## Source data

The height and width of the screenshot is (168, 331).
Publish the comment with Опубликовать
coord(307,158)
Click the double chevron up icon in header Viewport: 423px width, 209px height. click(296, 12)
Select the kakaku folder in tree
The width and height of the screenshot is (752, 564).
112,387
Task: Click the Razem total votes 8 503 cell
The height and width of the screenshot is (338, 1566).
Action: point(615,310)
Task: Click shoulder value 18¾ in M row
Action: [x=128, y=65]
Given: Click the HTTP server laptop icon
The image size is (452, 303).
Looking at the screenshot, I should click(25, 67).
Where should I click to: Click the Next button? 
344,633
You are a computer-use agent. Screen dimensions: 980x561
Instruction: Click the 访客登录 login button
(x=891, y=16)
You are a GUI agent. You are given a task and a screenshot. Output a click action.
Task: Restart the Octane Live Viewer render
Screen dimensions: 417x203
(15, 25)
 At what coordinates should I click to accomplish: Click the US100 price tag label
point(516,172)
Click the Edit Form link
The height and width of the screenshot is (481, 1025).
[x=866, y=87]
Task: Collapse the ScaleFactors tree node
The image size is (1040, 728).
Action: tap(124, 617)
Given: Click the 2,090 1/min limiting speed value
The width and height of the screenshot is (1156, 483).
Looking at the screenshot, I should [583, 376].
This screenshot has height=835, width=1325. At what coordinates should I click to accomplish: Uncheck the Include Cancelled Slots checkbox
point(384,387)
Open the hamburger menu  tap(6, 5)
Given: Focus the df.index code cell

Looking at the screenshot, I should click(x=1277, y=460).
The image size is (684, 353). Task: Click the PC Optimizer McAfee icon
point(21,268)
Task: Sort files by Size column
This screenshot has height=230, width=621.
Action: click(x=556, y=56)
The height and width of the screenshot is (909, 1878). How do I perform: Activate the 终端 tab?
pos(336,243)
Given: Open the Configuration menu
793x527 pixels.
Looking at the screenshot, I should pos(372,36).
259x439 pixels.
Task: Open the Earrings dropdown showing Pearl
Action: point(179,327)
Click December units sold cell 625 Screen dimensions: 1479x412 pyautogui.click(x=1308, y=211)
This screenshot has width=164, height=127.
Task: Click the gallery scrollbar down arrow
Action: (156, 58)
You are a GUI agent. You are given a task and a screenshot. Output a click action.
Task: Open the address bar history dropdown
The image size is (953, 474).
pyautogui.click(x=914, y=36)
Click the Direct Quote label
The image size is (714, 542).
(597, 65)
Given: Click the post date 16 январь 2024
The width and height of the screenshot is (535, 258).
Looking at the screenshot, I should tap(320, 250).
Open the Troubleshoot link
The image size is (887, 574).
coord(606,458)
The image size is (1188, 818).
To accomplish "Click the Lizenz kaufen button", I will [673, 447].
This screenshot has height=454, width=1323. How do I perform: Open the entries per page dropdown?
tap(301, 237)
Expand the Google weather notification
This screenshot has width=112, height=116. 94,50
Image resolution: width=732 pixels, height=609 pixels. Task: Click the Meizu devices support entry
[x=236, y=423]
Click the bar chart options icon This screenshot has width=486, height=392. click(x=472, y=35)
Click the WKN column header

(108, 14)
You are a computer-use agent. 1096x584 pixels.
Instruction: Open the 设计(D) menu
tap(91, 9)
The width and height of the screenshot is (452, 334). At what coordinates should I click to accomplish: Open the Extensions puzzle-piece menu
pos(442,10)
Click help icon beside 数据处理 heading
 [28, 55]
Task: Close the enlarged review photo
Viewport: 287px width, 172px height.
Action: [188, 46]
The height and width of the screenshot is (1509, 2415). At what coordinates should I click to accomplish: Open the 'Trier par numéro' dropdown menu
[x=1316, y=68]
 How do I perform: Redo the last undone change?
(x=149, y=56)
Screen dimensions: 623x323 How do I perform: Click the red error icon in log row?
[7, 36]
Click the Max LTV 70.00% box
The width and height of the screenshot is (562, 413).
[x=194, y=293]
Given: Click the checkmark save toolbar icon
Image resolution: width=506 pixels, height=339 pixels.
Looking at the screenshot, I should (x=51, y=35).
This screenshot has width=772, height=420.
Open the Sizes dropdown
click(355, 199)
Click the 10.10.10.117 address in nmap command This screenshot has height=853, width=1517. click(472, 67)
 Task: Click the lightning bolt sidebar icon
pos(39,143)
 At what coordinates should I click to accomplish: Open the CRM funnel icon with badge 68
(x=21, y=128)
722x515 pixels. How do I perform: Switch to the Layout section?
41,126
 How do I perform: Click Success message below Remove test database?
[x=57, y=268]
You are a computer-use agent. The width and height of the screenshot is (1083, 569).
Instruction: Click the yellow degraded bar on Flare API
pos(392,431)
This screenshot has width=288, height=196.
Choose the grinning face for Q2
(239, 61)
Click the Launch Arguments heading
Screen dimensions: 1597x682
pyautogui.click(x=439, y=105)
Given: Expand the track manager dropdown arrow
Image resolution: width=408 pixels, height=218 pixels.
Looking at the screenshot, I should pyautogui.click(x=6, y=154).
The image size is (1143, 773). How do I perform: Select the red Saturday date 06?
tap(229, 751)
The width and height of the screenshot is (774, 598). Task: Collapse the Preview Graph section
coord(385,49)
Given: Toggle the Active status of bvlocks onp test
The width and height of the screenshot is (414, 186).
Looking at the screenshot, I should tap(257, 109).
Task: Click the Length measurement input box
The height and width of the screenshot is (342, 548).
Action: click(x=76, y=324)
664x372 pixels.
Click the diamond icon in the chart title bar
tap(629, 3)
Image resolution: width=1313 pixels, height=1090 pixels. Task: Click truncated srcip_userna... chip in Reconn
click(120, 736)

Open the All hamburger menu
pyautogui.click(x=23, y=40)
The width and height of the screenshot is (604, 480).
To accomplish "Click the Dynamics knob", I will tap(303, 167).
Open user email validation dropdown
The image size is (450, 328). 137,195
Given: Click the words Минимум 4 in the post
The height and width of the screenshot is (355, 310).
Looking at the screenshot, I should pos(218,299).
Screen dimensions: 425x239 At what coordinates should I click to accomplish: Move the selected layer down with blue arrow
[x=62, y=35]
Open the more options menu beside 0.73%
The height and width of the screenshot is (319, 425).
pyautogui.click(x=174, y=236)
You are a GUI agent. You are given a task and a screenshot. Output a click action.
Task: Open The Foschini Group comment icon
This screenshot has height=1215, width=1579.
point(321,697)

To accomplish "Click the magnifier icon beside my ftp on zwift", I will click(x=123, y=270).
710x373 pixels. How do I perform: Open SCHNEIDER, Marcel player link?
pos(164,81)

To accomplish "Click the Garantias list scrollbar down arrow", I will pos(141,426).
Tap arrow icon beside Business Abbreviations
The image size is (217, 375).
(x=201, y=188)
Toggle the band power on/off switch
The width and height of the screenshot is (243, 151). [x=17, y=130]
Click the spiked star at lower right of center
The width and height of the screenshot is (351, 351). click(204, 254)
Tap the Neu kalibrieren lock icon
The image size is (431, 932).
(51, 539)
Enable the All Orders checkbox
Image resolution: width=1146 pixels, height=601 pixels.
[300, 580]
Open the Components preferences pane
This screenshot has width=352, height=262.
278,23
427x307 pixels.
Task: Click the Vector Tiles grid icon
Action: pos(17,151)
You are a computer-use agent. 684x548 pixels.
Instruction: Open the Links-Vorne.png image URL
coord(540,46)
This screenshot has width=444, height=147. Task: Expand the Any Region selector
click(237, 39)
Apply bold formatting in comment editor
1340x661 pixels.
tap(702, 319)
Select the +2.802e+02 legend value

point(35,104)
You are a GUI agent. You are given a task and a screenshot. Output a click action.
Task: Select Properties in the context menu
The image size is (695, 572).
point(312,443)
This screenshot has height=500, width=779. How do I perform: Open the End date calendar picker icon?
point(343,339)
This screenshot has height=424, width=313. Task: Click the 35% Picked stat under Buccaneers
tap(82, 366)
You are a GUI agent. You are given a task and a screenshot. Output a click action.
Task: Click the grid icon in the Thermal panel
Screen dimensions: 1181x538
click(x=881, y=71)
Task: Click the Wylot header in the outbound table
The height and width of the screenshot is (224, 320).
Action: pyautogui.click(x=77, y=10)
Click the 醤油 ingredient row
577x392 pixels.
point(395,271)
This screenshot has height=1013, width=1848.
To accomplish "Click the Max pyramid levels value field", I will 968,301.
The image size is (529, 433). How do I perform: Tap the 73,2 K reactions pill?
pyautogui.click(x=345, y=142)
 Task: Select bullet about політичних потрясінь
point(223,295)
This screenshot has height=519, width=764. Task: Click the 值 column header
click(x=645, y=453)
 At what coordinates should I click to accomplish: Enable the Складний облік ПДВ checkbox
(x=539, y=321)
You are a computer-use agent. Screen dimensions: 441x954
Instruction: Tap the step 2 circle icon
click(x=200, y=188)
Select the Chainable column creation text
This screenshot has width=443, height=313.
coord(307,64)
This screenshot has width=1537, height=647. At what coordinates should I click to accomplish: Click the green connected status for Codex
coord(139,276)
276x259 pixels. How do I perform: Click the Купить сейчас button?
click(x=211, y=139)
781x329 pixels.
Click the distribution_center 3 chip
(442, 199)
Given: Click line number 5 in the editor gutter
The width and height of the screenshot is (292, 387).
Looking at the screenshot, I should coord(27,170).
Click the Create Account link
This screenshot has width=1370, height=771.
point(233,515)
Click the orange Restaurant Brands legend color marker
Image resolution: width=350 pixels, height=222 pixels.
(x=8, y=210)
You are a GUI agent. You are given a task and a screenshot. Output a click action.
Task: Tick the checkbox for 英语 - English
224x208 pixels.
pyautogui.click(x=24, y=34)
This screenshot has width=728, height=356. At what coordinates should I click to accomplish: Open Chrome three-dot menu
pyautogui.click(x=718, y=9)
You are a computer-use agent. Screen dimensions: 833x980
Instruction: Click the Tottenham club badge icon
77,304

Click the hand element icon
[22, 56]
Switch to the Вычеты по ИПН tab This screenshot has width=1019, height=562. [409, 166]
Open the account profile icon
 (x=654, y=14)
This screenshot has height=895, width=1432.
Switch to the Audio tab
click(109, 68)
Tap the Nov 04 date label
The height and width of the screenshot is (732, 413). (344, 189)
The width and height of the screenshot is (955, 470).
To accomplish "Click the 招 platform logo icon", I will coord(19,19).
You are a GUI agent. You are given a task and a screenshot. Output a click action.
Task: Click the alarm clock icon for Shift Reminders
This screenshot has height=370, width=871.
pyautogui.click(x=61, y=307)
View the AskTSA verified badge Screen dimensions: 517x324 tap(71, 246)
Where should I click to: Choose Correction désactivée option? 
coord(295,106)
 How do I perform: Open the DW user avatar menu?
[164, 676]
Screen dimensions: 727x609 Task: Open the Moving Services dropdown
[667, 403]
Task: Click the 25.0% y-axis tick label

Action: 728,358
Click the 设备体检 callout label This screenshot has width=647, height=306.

## Exercise requirements
The answer is the run of lines above from the line containing "Task: Open The Foschini Group comment icon" through the line containing "This screenshot has height=1013, width=1848.", copied exactly and alone.

## Written answer
Task: Open The Foschini Group comment icon
This screenshot has height=1215, width=1579.
point(321,697)

To accomplish "Click the magnifier icon beside my ftp on zwift", I will click(x=123, y=270).
710x373 pixels. How do I perform: Open SCHNEIDER, Marcel player link?
pos(164,81)

To accomplish "Click the Garantias list scrollbar down arrow", I will pos(141,426).
Tap arrow icon beside Business Abbreviations
The image size is (217, 375).
(x=201, y=188)
Toggle the band power on/off switch
The width and height of the screenshot is (243, 151). [x=17, y=130]
Click the spiked star at lower right of center
The width and height of the screenshot is (351, 351). click(204, 254)
Tap the Neu kalibrieren lock icon
The image size is (431, 932).
(51, 539)
Enable the All Orders checkbox
Image resolution: width=1146 pixels, height=601 pixels.
[300, 580]
Open the Components preferences pane
This screenshot has width=352, height=262.
278,23
427x307 pixels.
Task: Click the Vector Tiles grid icon
Action: pos(17,151)
You are a computer-use agent. 684x548 pixels.
Instruction: Open the Links-Vorne.png image URL
coord(540,46)
This screenshot has width=444, height=147. Task: Expand the Any Region selector
click(237, 39)
Apply bold formatting in comment editor
1340x661 pixels.
tap(702, 319)
Select the +2.802e+02 legend value

point(35,104)
You are a GUI agent. You are given a task and a screenshot. Output a click action.
Task: Select Properties in the context menu
The image size is (695, 572).
point(312,443)
This screenshot has height=500, width=779. How do I perform: Open the End date calendar picker icon?
point(343,339)
This screenshot has height=424, width=313. Task: Click the 35% Picked stat under Buccaneers
tap(82, 366)
You are a GUI agent. You are given a task and a screenshot. Output a click action.
Task: Click the grid icon in the Thermal panel
Screen dimensions: 1181x538
click(x=881, y=71)
Task: Click the Wylot header in the outbound table
The height and width of the screenshot is (224, 320).
Action: pyautogui.click(x=77, y=10)
Click the 醤油 ingredient row
577x392 pixels.
point(395,271)
This screenshot has height=1013, width=1848.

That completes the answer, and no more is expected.